- Что нужно сделать -
A. Перечислите в именительном падеже и в порядке первого упоминания фамилии всех людей, названных в отрывке о земельном вопросе.
B. Обновите отрывок о земельном вопросе: перепишите его от слов «После Октябрьской революции» до слов «своей диктаторской программы1.» включительно, заменив «генерал» на «военачальник».

- Выбранный отрывок -
************

Всего через год после начала войны, в середине 1915 г., стали проявляться признаки «русского бунта», когда крестьяне снова, как и десять лет назад, стали захватывать помещичьи земли. Февральская революция привела к тому, что уже к октябрю почти все помещичьи земли были захвачены крестьянами, а стихия перебросилась на спонтанное раскулачивание столыпинских хуторян и расказачивание богатых землей казаков. Р. Робинc, возглавивший американскую миссию Красного Креста, утверждал, что Запад должен заставить Временное правительство распределить землю между крестьянами – это единственный способ выбить почву из‑под Ленина, перехватить лозунг «Мир, земля, хлеб» и восстановить боевую мощь русской армии. Нокс был категорически против поддерживаемых американцем реформ, считая, что они могут вызвать цепную реакцию: «Распределите землю в России сегодня, и через два года вы будете делать то же самое в Англии»830.

После Октябрьской революции вопрос о земле приобрел ключевое значение – за ним стояло 85% населения. В армию, пишет Деникин, «приезжало много прожектеров с планами спасения России. Был у меня, между прочим, и нынешний большевистский «главком», тогда генерал, П. Сытин. Предложил для укрепления фронта такую меру: объявить, что земля – помещичья, государственная, церковная – отдается бесплатно в собственность крестьянам, но исключительно тем, которые сражаются на фронте. «Я обратился,‑ говорил Сытин,‑ со своим проектом к Каледину, но он за голову схватился: «Что вы проповедуете, ведь это чистая демагогия!»831 Между тем аналогичную программу месяцем раньше предлагал генерал Корнилов в качестве одного из пунктов своей диктаторской программы1.

************

- Исходные данные -
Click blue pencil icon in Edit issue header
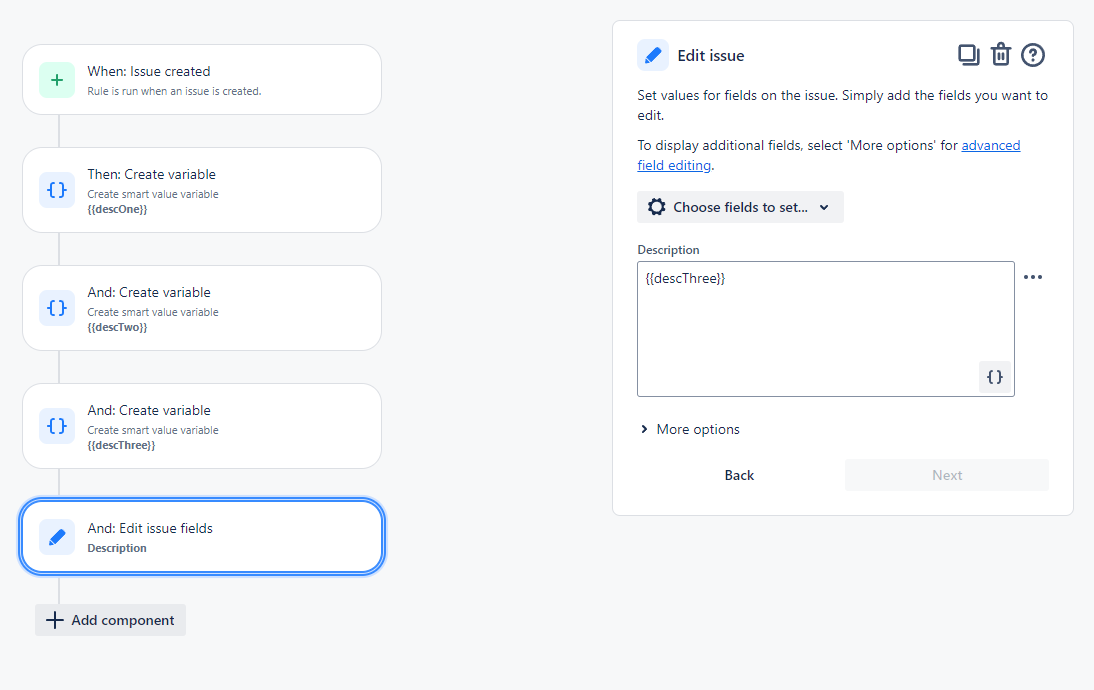The image size is (1094, 690). pyautogui.click(x=653, y=55)
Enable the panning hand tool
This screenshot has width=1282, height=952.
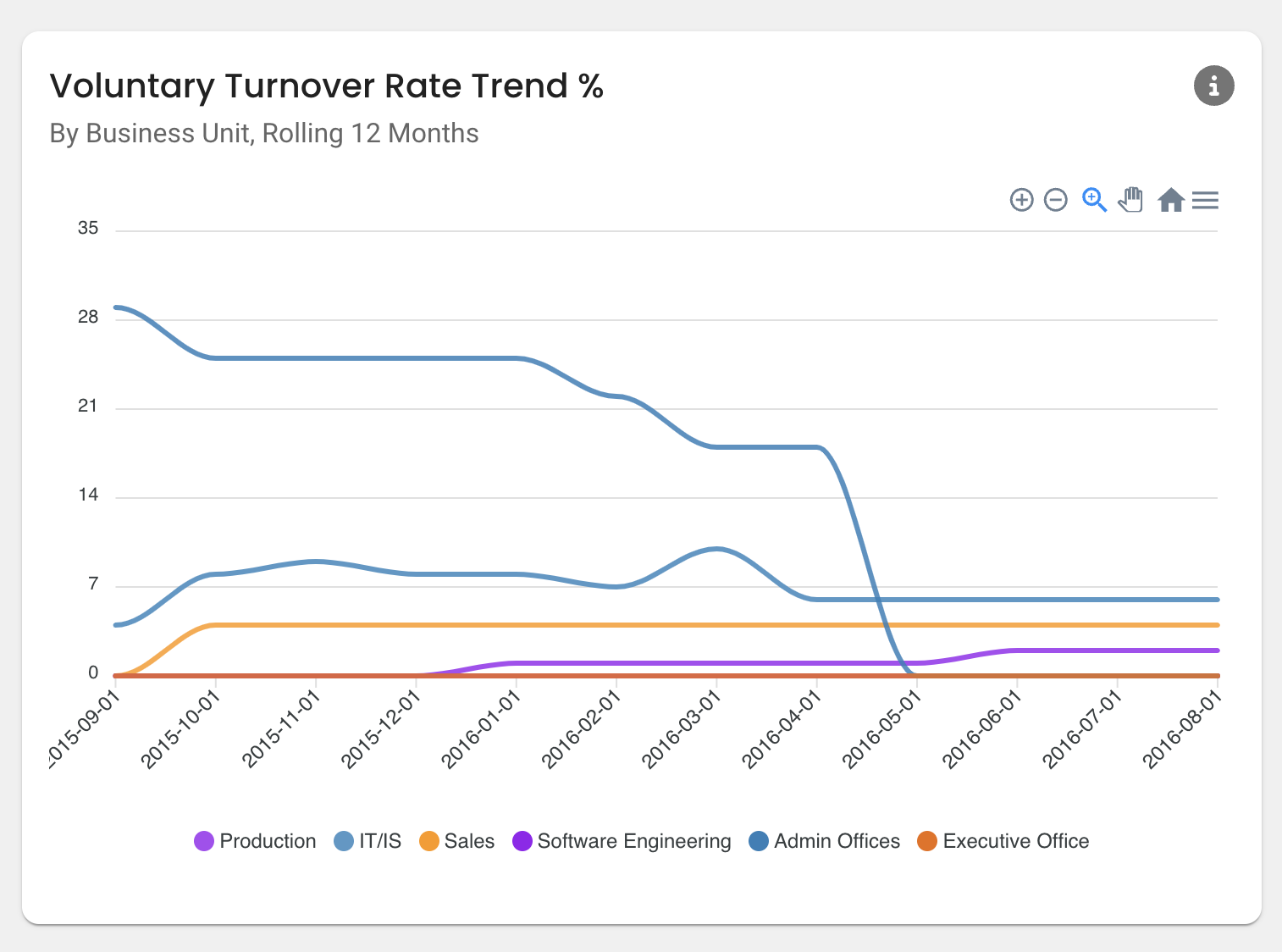[1131, 200]
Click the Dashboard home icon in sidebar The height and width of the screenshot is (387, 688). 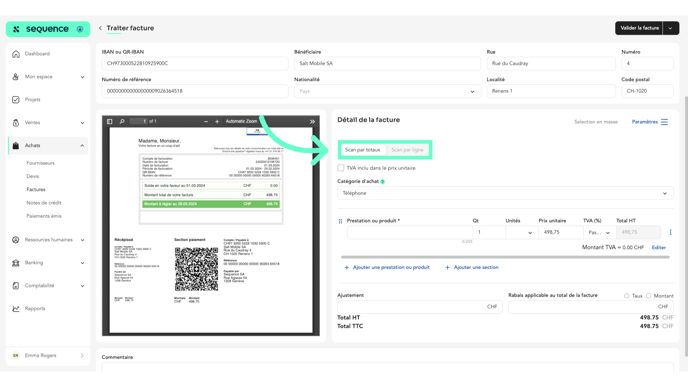(x=16, y=54)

************

- Ответы по порядку -
A. Робинс, Ленин, Нокс, Деникин, Сытин, Каледин, Корнилов

B.
После Октябрьской революции вопрос о земле приобрел ключевое значение – за ним стояло 85% населения. В армию, пишет Деникин, «приезжало много прожектеров с планами спасения России. Был у меня, между прочим, и нынешний большевистский «главком», тогда военачальник, П. Сытин. Предложил для укрепления фронта такую меру: объявить, что земля – помещичья, государственная, церковная – отдается бесплатно в собственность крестьянам, но исключительно тем, которые сражаются на фронте. «Я обратился,‑ говорил Сытин,‑ со своим проектом к Каледину, но он за голову схватился: «Что вы проповедуете, ведь это чистая демагогия!»831 Между тем аналогичную программу месяцем раньше предлагал военачальник Корнилов в качестве одного из пунктов своей диктаторской программы1.